O’Reilly continued “the Minister knows how much I speak on the issue of unpaid caring labour. That is not what this Bill is here to address but it is at the core of the gender pay gap because women take extensive time out of work. We need to look at measures to promote women going back into the workforce in small businesses as well as large ones because the country relies on small and medium businesses. We have to look at how we support businesses to take women back and to value the experience that they have had, which was added to LinkedIn recently, during the pandemic, which I thought was notable. One can now put an emphasis on work that is at home and put into one’s profile that one is a stay-at-home parent. That means that we are now stepping up as a society. The Citizens’ Assembly has recognised the importance of caring work. In order to promote and help those who are in caring work, we need to make sure that the people who are in caring work are not living in poverty and, more particularly, that their children are not living in poverty”.

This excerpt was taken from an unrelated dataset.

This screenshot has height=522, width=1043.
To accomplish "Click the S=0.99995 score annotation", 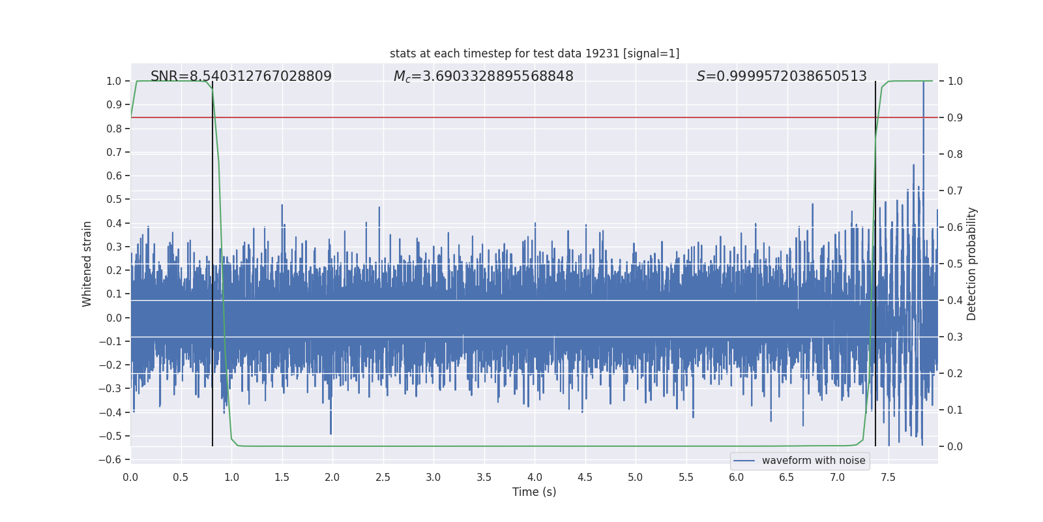I will (x=781, y=76).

O’Reilly concluded “much damage was done with tax individualisation and it is hard to roll back on that. There are also lone parents and damage was done with regard to them by previous Governments. We have to recognise all of that and work our way towards ensuring that we redress that balance so that people, regardless of where they work in the home or outside the home, can make choices based on something other than financial imperatives and putting food on the table. This Bill is a significant step forward. It is in line with many other countries and it is also a large part of what the Citizens’ Assembly examined and encouraged the Government to do. I look forward to the referendums or at least a referendum with several questions in it, which I hope we will pursue in the lifetime of this Government”.